20 Dec, 2021 16:37 / Updated 2 years ago

By Jonny Tickle

During the crisis on the border with Poland, Belarusian guards used violence against migrants from the Middle East and Africa, in an attempt to force them to enter Poland as soon as possible, Amnesty International has claimed.

In a document released on Monday, following interviews with 75 refugees who were stranded on the border between the two countries, the London-based human rights organization accused the Belarusian authorities of “shocking levels of brutality.”

The report follows last month’s massive growth in the number of refugees on the Belarus-Poland border. The migrant crisis began earlier this year when asylum-seekers flocked to Minsk in an attempt to cross over into the EU.

The situation escalated on November 6, when several thousand people marched together to the border. Some of them tried to enter Polish territory by breaking down barbed-wire fencing. The Polish border guards have refused to let anyone cross, accusing the Belarusian authorities of shipping in thousands of migrants as a weapon of “hybrid war.”

Amnesty mainly spoke to Iraqis and Syrians, along with people from a handful of other countries. According to the interviewees, the asylum-seekers suffered from “beatings and other serious torture,” including being deprived of “food, water, shelter, and sanitation.”

According to a Syrian man interviewed, he was part of a group of around 80 people driven in a military truck to the border.

“They offloaded us… There were about ten [Belarusian] soldiers and they had four dogs with them,” he said. “They said they would let the dogs loose so if we didn’t run fast, we would get bitten. The soldiers ran after us beating anyone who didn’t run fast enough with batons. After they had chased us for about 200 meters the soldiers turned around, leaving us in the buffer zone in the middle of the woods. Families had been separated. Those bitten by the dogs were bleeding.”

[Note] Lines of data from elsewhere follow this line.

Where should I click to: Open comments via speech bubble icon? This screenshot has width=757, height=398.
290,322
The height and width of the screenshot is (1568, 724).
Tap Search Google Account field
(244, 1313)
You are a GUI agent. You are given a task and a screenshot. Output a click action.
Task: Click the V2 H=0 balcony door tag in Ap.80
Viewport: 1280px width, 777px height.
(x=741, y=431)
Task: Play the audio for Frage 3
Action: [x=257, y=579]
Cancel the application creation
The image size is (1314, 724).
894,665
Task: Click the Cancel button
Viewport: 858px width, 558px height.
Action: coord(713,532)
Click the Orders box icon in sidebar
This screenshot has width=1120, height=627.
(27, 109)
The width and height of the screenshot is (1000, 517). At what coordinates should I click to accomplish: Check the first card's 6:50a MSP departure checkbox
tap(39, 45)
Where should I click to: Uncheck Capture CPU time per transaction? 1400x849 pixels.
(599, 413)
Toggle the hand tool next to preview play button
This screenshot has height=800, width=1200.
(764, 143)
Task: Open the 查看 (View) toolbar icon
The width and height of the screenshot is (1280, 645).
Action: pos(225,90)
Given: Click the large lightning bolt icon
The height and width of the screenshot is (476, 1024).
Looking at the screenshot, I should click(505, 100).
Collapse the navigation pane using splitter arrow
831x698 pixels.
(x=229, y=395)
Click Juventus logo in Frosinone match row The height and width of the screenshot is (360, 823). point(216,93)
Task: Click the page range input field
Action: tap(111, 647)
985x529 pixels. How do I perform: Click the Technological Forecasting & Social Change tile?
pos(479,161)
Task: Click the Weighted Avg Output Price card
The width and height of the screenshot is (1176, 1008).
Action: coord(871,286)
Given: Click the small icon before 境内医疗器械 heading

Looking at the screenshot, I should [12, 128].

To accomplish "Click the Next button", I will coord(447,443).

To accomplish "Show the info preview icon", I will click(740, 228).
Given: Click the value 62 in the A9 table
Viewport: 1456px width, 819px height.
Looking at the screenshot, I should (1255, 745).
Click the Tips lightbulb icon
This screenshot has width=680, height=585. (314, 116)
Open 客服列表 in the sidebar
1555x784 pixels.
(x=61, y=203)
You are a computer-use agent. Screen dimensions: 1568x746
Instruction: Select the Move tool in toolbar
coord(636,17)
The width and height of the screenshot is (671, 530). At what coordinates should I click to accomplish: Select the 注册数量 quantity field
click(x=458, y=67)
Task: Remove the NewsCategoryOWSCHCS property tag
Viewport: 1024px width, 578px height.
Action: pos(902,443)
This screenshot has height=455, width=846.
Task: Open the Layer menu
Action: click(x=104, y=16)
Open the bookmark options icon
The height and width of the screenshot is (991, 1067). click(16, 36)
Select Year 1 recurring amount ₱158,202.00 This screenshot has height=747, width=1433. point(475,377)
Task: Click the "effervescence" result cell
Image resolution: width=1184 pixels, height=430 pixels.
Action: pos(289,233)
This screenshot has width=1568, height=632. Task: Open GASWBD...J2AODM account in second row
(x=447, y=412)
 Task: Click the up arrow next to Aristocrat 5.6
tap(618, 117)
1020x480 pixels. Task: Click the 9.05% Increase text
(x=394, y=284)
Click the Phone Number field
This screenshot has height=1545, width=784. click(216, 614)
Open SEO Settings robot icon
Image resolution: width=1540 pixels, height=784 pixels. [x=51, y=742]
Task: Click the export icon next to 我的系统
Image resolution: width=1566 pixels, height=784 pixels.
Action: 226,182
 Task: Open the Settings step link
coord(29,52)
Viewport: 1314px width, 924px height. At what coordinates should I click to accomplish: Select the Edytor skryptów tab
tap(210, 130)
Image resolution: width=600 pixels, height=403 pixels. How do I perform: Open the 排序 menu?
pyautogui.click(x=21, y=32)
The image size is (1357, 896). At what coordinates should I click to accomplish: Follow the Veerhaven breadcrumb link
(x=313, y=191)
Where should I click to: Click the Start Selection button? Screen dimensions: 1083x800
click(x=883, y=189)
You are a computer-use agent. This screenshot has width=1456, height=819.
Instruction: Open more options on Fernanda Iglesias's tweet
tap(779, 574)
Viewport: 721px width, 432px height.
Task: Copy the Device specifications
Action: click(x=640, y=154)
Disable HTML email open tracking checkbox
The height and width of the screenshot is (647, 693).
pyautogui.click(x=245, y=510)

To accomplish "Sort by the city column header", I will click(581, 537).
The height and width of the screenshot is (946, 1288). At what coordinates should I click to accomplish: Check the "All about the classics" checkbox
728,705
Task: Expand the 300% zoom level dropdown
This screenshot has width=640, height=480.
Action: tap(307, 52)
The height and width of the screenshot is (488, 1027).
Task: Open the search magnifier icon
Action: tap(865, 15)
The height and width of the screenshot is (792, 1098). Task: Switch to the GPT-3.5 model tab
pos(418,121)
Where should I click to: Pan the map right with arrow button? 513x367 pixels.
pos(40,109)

In the same report, Amnesty also took aim at the Polish border guards, “accusing them of playing a sordid game with human lives.” According to Amnesty International Refugees and Migrant Rights Researcher Jennifer Foster, the people at the border “find themselves between a rock and a hard place.”

“Stranded in what is effectively an exclusion zone on Belarus’s border with the EU, they face hunger, exposure and shocking levels of brutality from Belarusian forces repeatedly forcing them into Poland where they are systematically pushed back by Polish officers,” she said.

According to Amnesty, many asylum-seekers who made it across the border were pushed back to Belarus without any due process. This is despite migrants expressing their intention to apply for asylum in the European Union. According to EU law, Poland is obliged to consider all asylum applications.

“Polish security forces clearly witnessed the mistreatment asylum seekers and migrants suffered on the Belarusian side, and yet still turned them back across the border fence,” the report continues, noting that the Polish authorities frequently damaged phones and pepper-sprayed those wanting to migrate.

“Thousands of people – including many fleeing war and conflict – find themselves stuck in Belarus in the depths of winter in extremely precarious conditions. Instead of receiving the care they need, they are subjected to brutal violence. Belarus must immediately cease this violence, and EU member states must stop denying people the chance to escape these egregious violations let alone returning them to Belarus to face them again and again,” Foster said.